<<<<

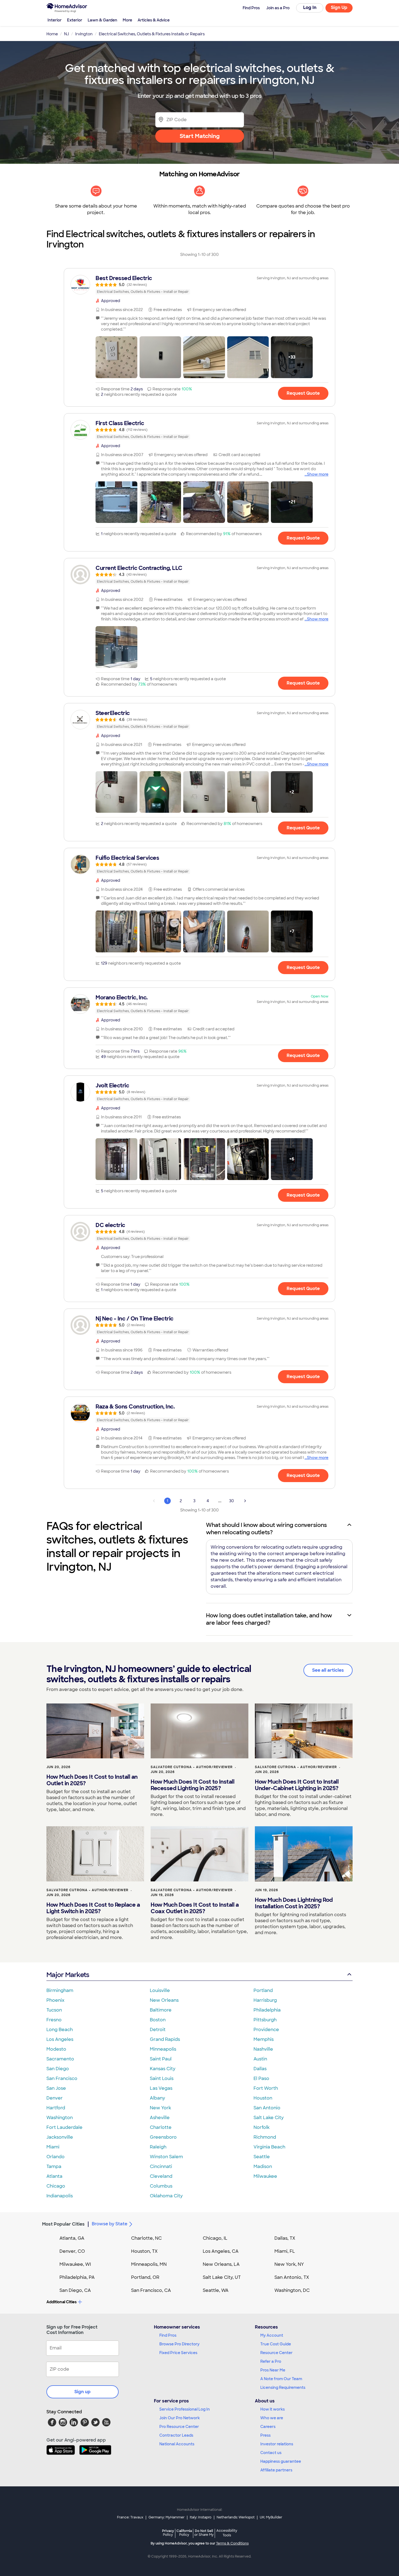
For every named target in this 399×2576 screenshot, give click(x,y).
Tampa (53, 2166)
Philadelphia (267, 2010)
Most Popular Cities (63, 2224)
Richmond (265, 2137)
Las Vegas (161, 2088)
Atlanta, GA (71, 2238)
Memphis (264, 2039)
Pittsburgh (265, 2020)
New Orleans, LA (221, 2264)
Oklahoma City (166, 2196)
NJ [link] (66, 34)
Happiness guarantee (280, 2461)
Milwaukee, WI (75, 2264)
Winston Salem (166, 2157)
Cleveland (161, 2176)
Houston (263, 2098)
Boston (158, 2020)
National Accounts (176, 2444)
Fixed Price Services (178, 2352)
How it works (272, 2409)
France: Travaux (130, 2517)
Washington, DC (292, 2290)
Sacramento (60, 2059)
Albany (157, 2098)
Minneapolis (163, 2049)
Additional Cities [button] (61, 2301)
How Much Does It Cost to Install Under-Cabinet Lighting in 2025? (296, 1784)
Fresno (54, 2020)
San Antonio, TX (291, 2277)
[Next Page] (245, 1501)
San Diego (57, 2069)
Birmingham (59, 1990)
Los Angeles (59, 2039)
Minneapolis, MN (149, 2264)
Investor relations (276, 2444)
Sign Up (339, 7)
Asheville (160, 2117)
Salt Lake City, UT (222, 2277)
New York (160, 2108)
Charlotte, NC (146, 2238)
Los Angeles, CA (221, 2251)
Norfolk (262, 2127)
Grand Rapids (165, 2039)
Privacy (168, 2533)
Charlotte (161, 2127)
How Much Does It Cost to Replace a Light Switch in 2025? (93, 1908)
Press (265, 2435)
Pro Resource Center (179, 2426)
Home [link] (52, 34)
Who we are (271, 2417)
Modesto (56, 2049)
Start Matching (200, 136)
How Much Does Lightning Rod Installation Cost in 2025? (294, 1903)
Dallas (260, 2069)
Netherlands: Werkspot (236, 2517)
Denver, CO (72, 2251)
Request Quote (303, 393)
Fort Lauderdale (64, 2127)
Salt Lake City (269, 2117)
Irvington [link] (84, 34)
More (127, 20)
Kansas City (162, 2069)
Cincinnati (161, 2166)
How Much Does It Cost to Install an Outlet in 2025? (92, 1780)
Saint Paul (161, 2059)
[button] (116, 357)
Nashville (263, 2049)
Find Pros (167, 2335)
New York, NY (289, 2264)
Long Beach (59, 2029)
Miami (52, 2147)
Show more (317, 474)
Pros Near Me (272, 2370)
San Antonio (267, 2108)
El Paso (261, 2078)
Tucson (54, 2010)
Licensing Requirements (282, 2387)
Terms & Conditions (232, 2543)
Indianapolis (59, 2196)
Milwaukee (265, 2176)
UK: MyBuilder (271, 2517)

>>>>

**Work item**
Lines with "Cost": find them in the data and copy each one.

**Exercise output**
How Much Does It Cost to Install Under-Cabinet Lighting in 2025? (296, 1784)
How Much Does It Cost to Replace a Light Switch in 2025? (93, 1908)
How Much Does Lightning Rod Installation Cost in 2025? (294, 1903)
How Much Does It Cost to Install an Outlet in 2025? (92, 1780)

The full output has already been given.